Niat hati ingin membuat kejutan dengan pulang secara diam-diam, Ravi malah mendapatkan fakta bahwa istrinya membawa pria lain ke kamar yang harusnya hanya mereka berdua saja yang boleh masuki.
Di kolong ranjang, Ravi bersembunyi dan berusaha diam jangan sampai mengeluarkan suara. Sedangkan di atas ranjangnya … Monik alias istri Ravi sedang melakukan aktivitas panas penuh hasrat dengan pria lain.
Desahan, erangan dan kata-kata nakal terus terdengar seiring suara khas dua insan yang melakukan hubungan selayaknya suami dan istri. Namun, sebisa mungkin Ravi tetap diam meskipun amarahnya sudah sangat menjadi-jadi.
“Kamu tahu, apa yang membuatku nggak mengerti dengan jalan pikiranmu?” Itu adalah suara seorang pria yang merupakan selingkuhan Monik. Mereka mengobrol sambil tetap saling memberi kepuasan satu sama lain.
“Ahhh,” desah Monik. “Memangnya apa yang membuatmu nggak mengerti dengan jalan pikiranku, Beb?”
“Kenapa kamu mau menikah dengan Ravi kalau secara fakta kamu nggak mencintainya?”
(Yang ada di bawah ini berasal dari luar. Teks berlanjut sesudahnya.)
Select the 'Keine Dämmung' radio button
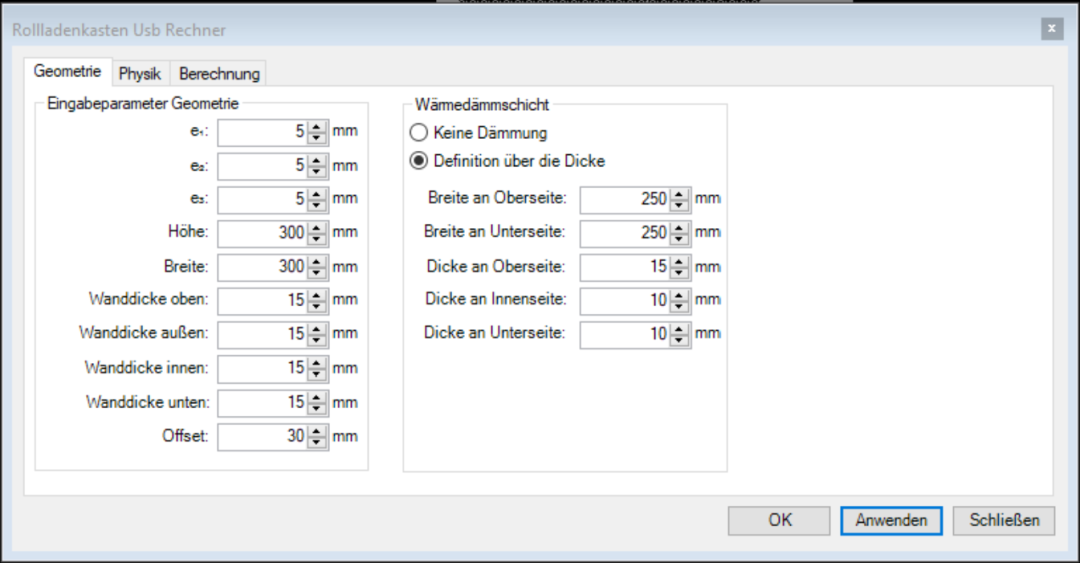Image resolution: width=1080 pixels, height=563 pixels. coord(419,132)
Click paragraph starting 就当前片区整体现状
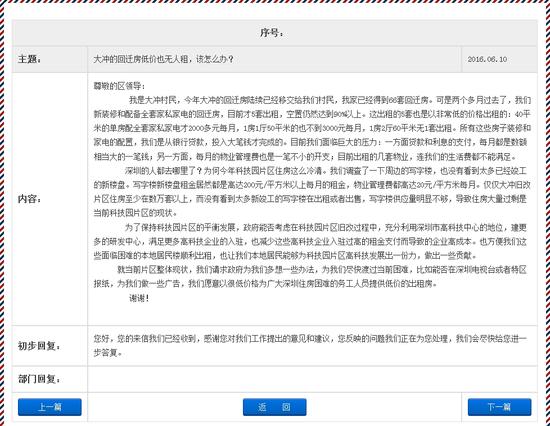The image size is (550, 426). tap(312, 277)
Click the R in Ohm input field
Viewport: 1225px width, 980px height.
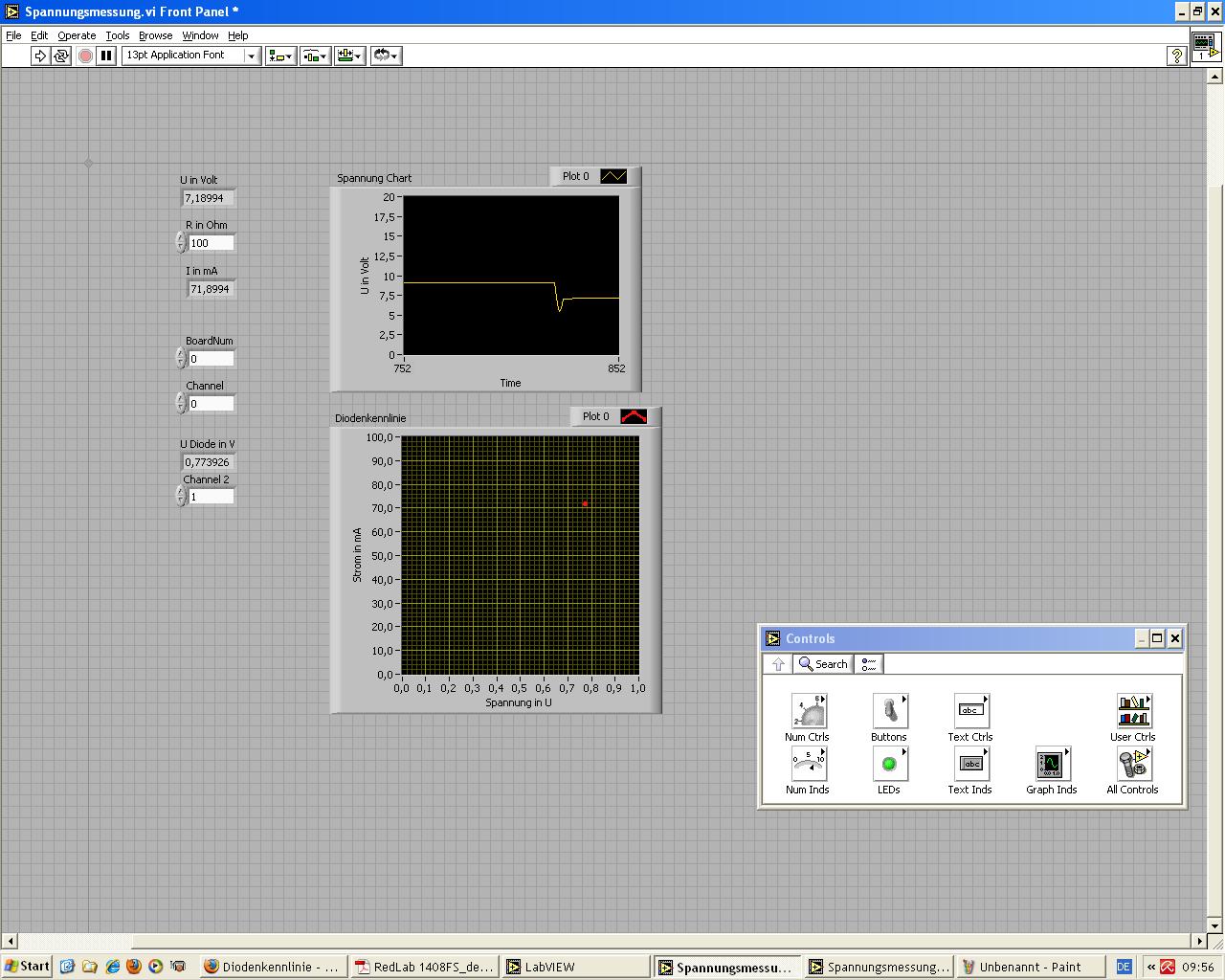coord(211,243)
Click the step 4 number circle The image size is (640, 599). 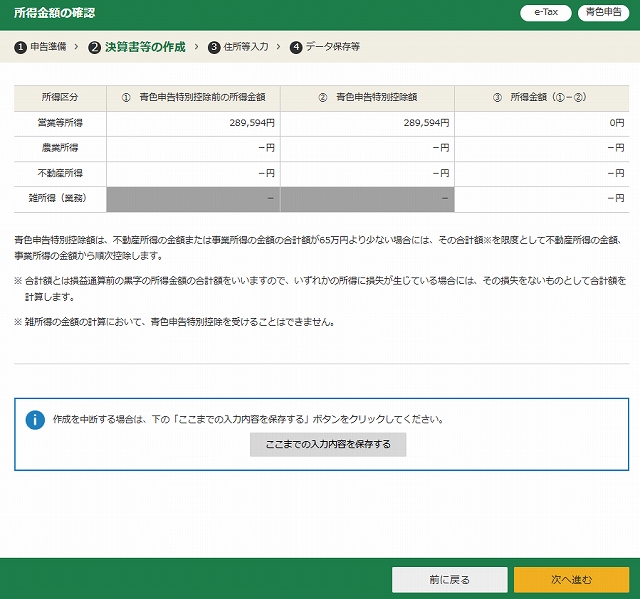point(295,47)
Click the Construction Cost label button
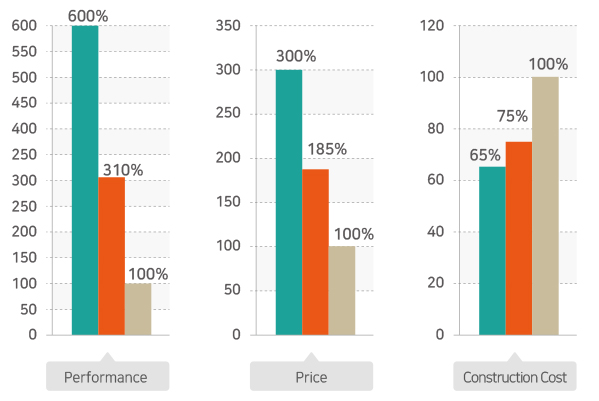Viewport: 599px width, 401px height. pyautogui.click(x=515, y=376)
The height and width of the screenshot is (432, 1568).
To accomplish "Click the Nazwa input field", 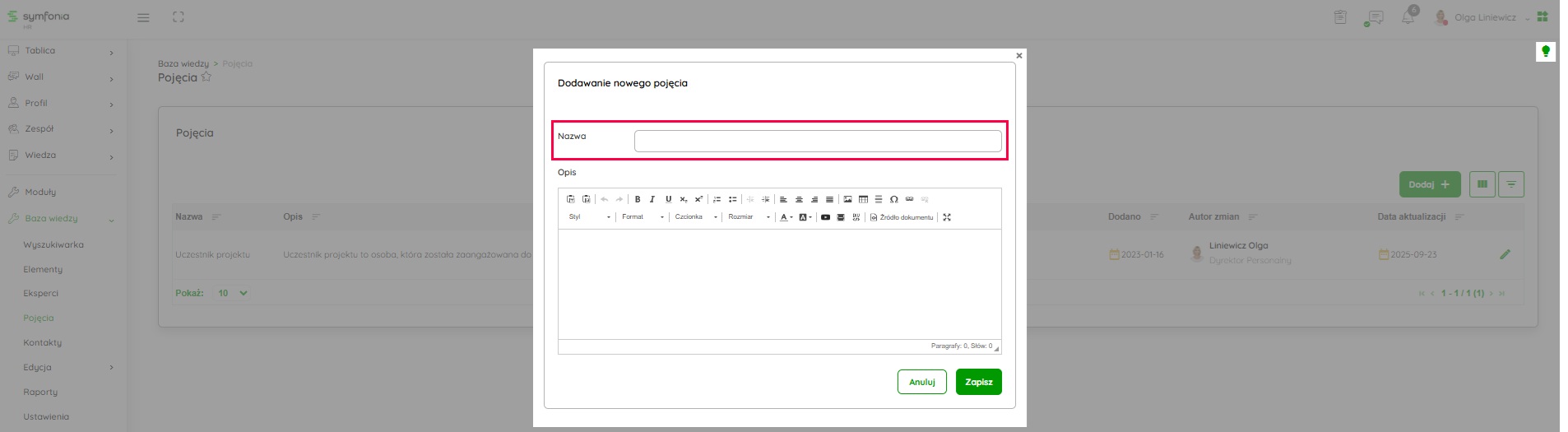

Monik terkekeh. “Hmm, gimana ya jelasinnya? Intinya pria yang aku mau itu sebenarnya Bima, tapi Bima udah punya calon istri dan dia setia banget. Pernah aku goda tapi gagal. Dia sama sekali nggak tertarik sama aku.”
“Akhirnya mau nggak mau … kamu incar Ravi, begitu?”
“Jujur nih, secara look aku lebih suka Ravi. Dia lebih manly daripada Bima. Tapi secara isi rekening … Bima menang di atas segalanya. Sayangnya Bima bucin banget sama pacarnya, bahkan aku dengar mereka mau nikah. Ah, Sara beruntung bangeeet.”
“Usia suamimu itu berapa, sih?”
Monik tidak langsung menjawab dan malah mendesah beberapa kali sampai akhirnya berkata, “Dua delapan. Sama kayak Bima. Ahh, ini gila. Enak banget. Percepat, Beb.”
Bukankah Ravi se-kuat itu? Ia hanya diam saja padahal tahu istrinya sedang berhubungan badan dengan pria lain. Wajahnya memang sudah merah menahan amarah, tangannya pun siap melayangkan bogem mentahnya, hanya saja seolah ada sesuatu yang membuatnya menahan diri sehingga tetap bersembunyi.
Bahkan, sepertinya saat ini Monik dan selingkuhannya sudah selesai dengan aktivitas mereka. Namun, keduanya tetap di atas ranjang dan malah melanjutkan obrolan tentang Ravi dan Bima.
“Aku pikir kalau nikah sama Bima hidupku bukan hanya terjamin dengan masa depan cerah, secara dia ini anak konglomerat sekaligus ketua partai. Siapa yang nggak mau coba? Dia anak orang terpandang dan berkuasa,” ujar Monik menyambung pembicaraan yang tadi. “Sialnya Bima lebih memilih Sara. Terpaksa aku sama Ravi deh. Aku sempat mempertimbangkan, setelah dipikir-pikir … meskipun nggak se-kaya Bima, tapi isi rekening Ravi ini lumayan juga loh.”
“Suami kamu itu anak buahnya Bima, kan?”
“Mereka sahabat dari kecil karena Ravi ini salah satu anak asuh keluarganya Bima yang disekolahkan hingga perguruan tinggi sama mereka. Dan sejak dulu hingga sekarang Ravi kerja di samping Bima sebagai asistennya.”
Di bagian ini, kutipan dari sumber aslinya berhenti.